Requirement :: Search the data for the string "computer", and report each line where it is found.

START Dataset excerpts

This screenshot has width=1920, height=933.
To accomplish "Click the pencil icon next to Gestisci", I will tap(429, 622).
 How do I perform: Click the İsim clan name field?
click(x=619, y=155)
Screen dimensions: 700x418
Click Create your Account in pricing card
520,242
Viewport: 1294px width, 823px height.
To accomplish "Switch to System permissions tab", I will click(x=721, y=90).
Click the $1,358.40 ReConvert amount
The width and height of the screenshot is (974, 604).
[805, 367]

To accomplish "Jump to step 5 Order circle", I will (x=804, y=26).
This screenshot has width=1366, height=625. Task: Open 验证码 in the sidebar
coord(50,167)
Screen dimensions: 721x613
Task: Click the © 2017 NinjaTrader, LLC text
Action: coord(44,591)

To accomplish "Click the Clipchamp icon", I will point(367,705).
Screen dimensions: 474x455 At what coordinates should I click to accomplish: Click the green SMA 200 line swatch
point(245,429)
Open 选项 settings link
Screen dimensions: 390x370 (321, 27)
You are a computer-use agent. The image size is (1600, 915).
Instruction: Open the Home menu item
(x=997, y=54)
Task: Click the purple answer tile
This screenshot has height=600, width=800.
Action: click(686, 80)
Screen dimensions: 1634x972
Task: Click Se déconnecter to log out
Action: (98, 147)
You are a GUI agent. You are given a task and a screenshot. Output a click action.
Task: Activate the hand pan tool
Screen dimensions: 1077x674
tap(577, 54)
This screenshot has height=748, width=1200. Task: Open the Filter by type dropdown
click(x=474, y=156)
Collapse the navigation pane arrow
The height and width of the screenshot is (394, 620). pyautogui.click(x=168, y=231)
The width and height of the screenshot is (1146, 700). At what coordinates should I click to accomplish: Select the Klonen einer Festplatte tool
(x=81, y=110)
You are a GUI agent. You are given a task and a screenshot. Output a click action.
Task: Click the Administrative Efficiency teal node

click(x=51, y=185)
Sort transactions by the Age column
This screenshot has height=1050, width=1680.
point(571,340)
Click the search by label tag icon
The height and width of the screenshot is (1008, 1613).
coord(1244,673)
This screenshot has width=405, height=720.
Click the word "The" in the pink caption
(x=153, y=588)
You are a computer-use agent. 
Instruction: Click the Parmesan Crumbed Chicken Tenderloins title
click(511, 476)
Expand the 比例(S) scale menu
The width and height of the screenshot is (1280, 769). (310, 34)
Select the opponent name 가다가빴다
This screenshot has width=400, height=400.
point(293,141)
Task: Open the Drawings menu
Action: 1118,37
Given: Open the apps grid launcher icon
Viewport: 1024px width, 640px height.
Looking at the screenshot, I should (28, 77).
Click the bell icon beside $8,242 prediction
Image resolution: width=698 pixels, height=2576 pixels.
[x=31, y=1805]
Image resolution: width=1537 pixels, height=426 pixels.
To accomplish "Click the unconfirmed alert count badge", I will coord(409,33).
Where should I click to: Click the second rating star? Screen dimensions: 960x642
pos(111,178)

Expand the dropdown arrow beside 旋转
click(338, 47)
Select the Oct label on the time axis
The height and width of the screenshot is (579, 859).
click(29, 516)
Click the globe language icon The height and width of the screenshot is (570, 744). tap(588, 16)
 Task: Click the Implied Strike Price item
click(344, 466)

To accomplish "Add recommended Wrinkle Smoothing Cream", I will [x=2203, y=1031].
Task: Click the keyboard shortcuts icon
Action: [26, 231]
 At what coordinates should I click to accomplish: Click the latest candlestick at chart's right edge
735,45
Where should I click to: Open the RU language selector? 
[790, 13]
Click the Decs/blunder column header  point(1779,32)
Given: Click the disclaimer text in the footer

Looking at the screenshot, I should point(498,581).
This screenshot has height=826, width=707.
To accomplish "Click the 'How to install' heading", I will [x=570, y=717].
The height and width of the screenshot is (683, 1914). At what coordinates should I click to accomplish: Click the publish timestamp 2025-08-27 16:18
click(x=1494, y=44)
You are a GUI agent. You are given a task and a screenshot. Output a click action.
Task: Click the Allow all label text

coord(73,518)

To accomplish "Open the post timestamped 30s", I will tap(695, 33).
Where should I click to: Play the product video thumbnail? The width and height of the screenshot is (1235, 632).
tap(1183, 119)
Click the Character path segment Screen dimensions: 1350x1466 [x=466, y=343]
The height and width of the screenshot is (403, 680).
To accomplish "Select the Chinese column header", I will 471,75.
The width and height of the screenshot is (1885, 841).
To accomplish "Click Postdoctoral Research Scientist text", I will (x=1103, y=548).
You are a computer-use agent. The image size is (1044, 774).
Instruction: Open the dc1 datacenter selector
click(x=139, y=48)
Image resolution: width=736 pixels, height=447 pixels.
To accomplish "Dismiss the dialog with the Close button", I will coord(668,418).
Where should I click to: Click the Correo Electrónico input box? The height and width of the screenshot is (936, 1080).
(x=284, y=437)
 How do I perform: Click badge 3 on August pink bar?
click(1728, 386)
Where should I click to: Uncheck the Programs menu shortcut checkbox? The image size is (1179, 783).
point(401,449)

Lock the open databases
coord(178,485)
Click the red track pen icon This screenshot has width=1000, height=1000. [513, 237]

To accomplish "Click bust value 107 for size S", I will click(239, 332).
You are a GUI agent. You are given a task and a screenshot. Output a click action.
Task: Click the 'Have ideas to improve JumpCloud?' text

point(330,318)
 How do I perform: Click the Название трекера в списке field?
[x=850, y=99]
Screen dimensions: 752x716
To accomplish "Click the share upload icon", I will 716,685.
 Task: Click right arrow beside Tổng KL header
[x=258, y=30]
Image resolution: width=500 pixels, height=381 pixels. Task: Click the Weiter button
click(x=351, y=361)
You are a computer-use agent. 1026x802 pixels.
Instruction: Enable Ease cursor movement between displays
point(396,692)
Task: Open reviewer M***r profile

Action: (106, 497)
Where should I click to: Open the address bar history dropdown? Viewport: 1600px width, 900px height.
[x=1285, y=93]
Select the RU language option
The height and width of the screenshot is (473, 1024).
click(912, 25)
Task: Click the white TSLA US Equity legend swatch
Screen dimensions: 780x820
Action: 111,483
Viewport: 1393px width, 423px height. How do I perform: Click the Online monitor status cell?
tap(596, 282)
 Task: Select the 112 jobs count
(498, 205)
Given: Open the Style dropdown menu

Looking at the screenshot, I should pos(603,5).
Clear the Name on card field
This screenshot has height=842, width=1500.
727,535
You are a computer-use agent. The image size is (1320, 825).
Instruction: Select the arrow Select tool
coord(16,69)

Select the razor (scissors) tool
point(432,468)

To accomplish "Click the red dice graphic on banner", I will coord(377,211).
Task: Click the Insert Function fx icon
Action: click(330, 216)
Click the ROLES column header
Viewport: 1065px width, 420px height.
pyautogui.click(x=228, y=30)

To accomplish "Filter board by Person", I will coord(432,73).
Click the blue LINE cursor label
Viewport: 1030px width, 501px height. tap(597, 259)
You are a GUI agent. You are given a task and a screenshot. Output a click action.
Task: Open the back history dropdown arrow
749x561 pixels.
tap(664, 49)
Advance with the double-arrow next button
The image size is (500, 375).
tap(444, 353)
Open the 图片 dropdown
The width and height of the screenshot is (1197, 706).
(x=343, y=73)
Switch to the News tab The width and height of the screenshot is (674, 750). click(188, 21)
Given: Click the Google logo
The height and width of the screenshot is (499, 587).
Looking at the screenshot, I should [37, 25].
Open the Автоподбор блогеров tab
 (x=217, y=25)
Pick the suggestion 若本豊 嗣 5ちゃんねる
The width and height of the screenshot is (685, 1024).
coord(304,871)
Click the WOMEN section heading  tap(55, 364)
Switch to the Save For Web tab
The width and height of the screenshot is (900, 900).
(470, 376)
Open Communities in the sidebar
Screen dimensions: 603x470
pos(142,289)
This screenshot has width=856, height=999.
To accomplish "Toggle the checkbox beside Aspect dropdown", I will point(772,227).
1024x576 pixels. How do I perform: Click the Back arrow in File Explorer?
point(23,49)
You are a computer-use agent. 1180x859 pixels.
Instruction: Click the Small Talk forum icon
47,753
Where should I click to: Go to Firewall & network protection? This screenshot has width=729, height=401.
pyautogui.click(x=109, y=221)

END Dataset excerpts

Answer to this task ::
You are a computer-use agent. The image size is (1600, 915).
You are a computer-use agent. 
You are a computer-use agent. The image size is (1044, 774).
You are a computer-use agent. 1026x802 pixels.
You are a computer-use agent. The image size is (1320, 825).
You are a computer-use agent. 1180x859 pixels.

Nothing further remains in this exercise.